Why is DeepSeek so good?

Blog Thimble Image
Suhas Pai, CTO of Hudson Labs

Notes from an information session with Suhas Pai, author of Designing Large Language Model Applications and Co-Founder of Hudson Labs

DeepSeek R1: Advancing AI Efficiency and Accuracy

Over 13 months, DeepSeek has developed an AI system that is powerful, efficient, and adaptable. It handles tasks from code generation to mathematical problem-solving. 

1. Optimized AI with Mixture of Experts

DeepSeek employs a Mixture of Experts (MoE) architecture , activating only necessary parameters for each task. Instead of engaging the entire model, it assigns specialized experts for specific tasks e.g. mathematics, improving efficiency.

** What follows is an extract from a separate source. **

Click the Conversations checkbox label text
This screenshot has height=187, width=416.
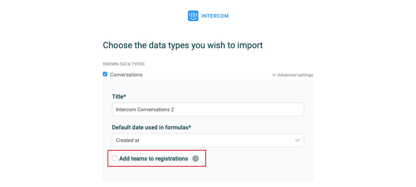126,75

For example, DeepSeek’s 16-billion-parameter model uses only 2.4 billion parameters at a time, maintaining performance while reducing computational cost. This selective activation minimizes waste, much like lighting only the needed section of a library rather than the entire building.

Fun fact: Hudson Labs was involved in the creation of one of the first publicly available MoE models as part of the M*DEL project.

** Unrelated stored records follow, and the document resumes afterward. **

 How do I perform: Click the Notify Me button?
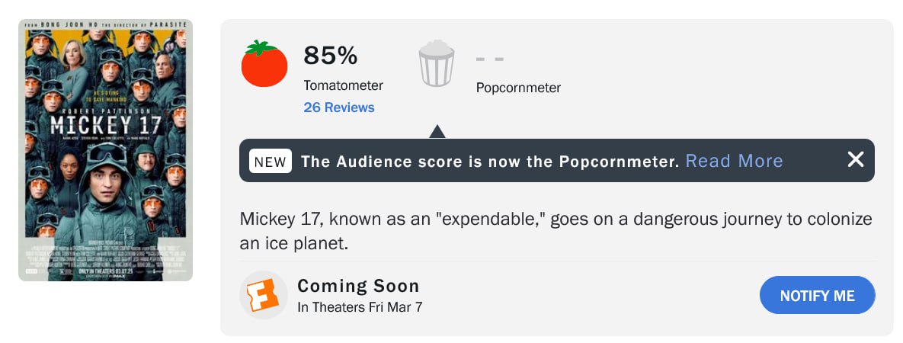tap(817, 295)
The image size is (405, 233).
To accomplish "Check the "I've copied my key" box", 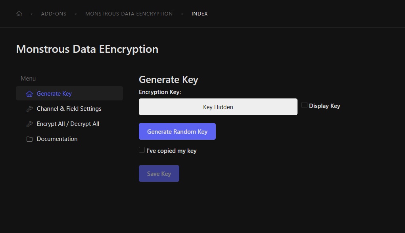I will point(142,150).
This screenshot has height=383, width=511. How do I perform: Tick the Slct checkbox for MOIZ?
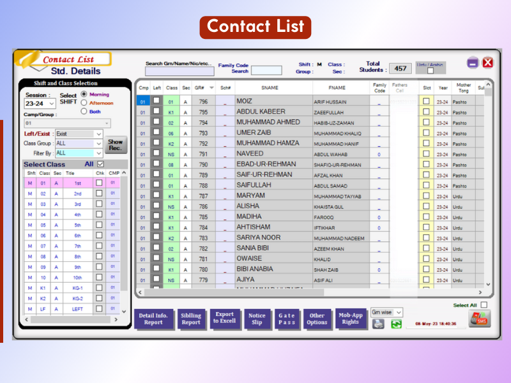tap(426, 101)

2. Enhanced Reasoning and Self-Correction

DeepSeek’s R1 model incorporates self-correction, allowing it to review and refine its outputs. This feature improves accuracy in complex tasks such as mathematical proofs and code generation.

The model also tokenizes numbers into individual digits (e.g., “123” → “1,” “2,” “3”), enhancing its mathematical reasoning. Additionally, DeepSeek curates training data to reduce redundancy, ensuring the AI learns to reason rather than memorize.

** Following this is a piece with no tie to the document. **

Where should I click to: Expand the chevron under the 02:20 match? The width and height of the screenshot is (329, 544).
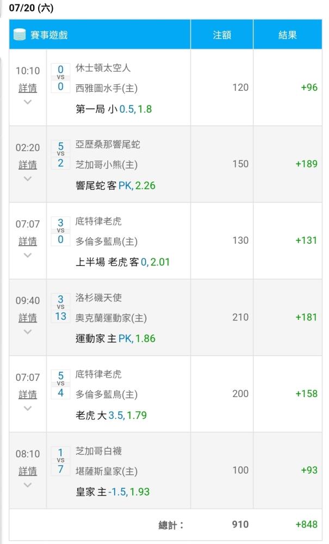[28, 178]
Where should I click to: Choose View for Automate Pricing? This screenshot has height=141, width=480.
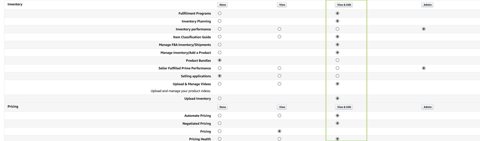click(x=279, y=116)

3. Reducing Costs Without Sacrificing Performance

AI models can be expensive to run, but DeepSeek minimizes costs by using dozens of optimization tricks MoE’s sparse activation reduces inference costs by 70% compared to dense models of similar capability. The lower labor, infrastructure, and electricity costs also help.

How to Improve DeepSeek Responses with Better Prompts

Well-structured prompts lead to better AI responses. Instructions specifying verifiable criteria for good responses encourage systematic reasoning. Hudson Labs’ CTO Suhas Pai has also experimented with using Mandarin inputs and English outputs, leveraging Mandarin’s conciseness for efficiency. The results are promising but inconclusive and an interesting area of study.

Next Steps

Challenges remain, including skepticism about China-hosted AI. Serving the DeepSeek-R1 671B model at low latencies is also technically challenging.